First, a few facts from the June 3, 2008 affidavit:




  • 57,000 potentially responsive emails were gathered.

  • "As part of the School District's attorneys' review, it was discovered today (June 3, 2008) that as a result of a software glitch, only 43,000 of these documents have been printed. The consultant has been contacted and has informed the School District's attorneys that the printing of the remaining 14,000 emails will begin today."

    This appears to mean that all of the emails are being printed and then hand reviewed rather than reviewed electronicly -- a huge, huge waste of money not to mention paper resources. Given that emails are approximately 2.5 pages on average, the total number of pages for the 57,000 emails would be around 142,500. A standard box of paper is around 2,500 pages. So, this would be 57 BOXES of paper. Electronically, this would fit on a thumb drive! I work in the legal discovery world and know that these can be reviewed and redacted electronically, saving a significant amount of time and money.

  • Of the 43,000 printed, 34% were determined to be unresponsive and will not be provided.

    No indication as to how the emails were determined to be unresponsive.

  • "Subsequent to the initial review, this office began a more exhaustive review of the documents. As of this date, the School District's attorneys have reviewed approximately an additional eight percent (8%) of the pages representing the 43,000 printed emails. During this review it has been established that approximately fifty percent (50%) of these documents are responsive."

    Let me take a stab at this: The law firm reviewed 3,440 emails (8% of the printed population), of which 1,720 emails (50%) are responsive.

    What is not clear is that if the 34% were removed before the 8% were reviewed or not -- the law firm indicated that it was "subsequent to the initial review", which was what? Oh well, that is my best guess.

  • The District has a very broad definition of any private data. "Many of the emails were sent by parents with children in the School District. Data that identifies the parent is classified as non public private educational data under Minnesota Statutes Section 13.32, subd. 2(c). Any data maintained by a school district that relates to a student, which would include email documents, constitutes non public private educational data under Minnesota Statutes Section 13.32, subd. 1(a). Consequently this data must be redacted from any responsive email documents."

    This definition means that nearly 99% of the responsive data has information that the District believes must be redacted.

    Here are some facts from subsequent affidavits and court orders:

  • The judge ordered all data to be given to Joe by 5 p.m. today, June 15, 2008.

  • On Friday, June 13, 2008, the District subsequently requested a conference call with the judge and explained how they are working on the request and their progress to-date, but could not meet the timeline. They requested an extension and also indicated that the District would put off a vote on the 2008-09 budget until July 1. The District would turn over all materials on June 28. However, the District would provide the materials that they had compiled already by 5 p.m. today (June 15).

    The District will provide the materials on June 28, which leaves 2 days for review before the final budget vote on July 1. The District had months to review the documents and Joe gets 2 days.

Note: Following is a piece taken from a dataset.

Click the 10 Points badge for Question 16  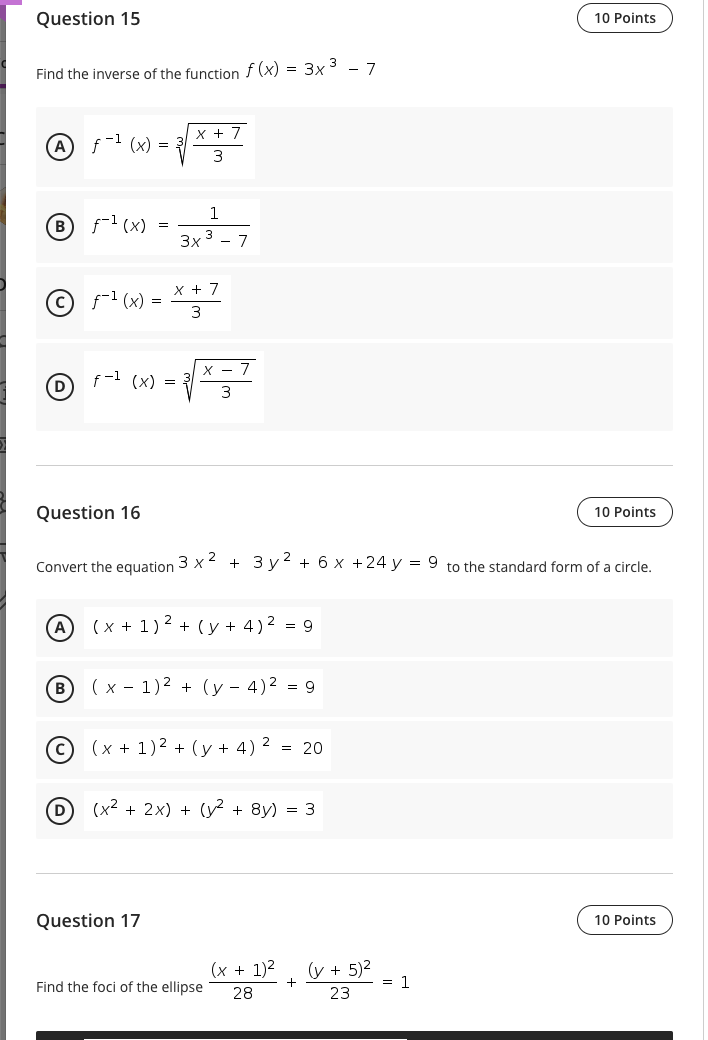tap(624, 511)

    So, that brings us to the original questions: How many emails were turned over today? The District and Knutson (the District law firm) indicated on June 3, 2008 that they had reviewed 1,720 emails that were responsive. Given an additional week or two they probably reviewed more, right? So, let's say an even 2,000 just to be very, very conservative.

    A DVD was delivered to Joe Shoult today. 25 PDFs were on the DVD. Only 25 emails/PowerPoints total were delivered today!

    So, did the District provide it in a reasonable manner? The PDFs are not searchable, which is a rather reasonable item to request. The District through Knutson uses NightOwl for producing the responsive documents. NightOwl could have OCRed the images going into the PDFs and made them searchable. Remember, as it stands right now, Joe gets 2 days to review unsearchable PDFs prior to the July 1 vote.

    If there is nothing to hide, why is the District working so hard not to provide anything to Joe? I was really, really hoping to build up confidence in the District again by them simply saying, "We have nothing to hide and although this is laborious, we would be more than happy to turn over the documents in a reasonable format."?

    If there is nothing wrong here, one must wonder: why take on these tactics?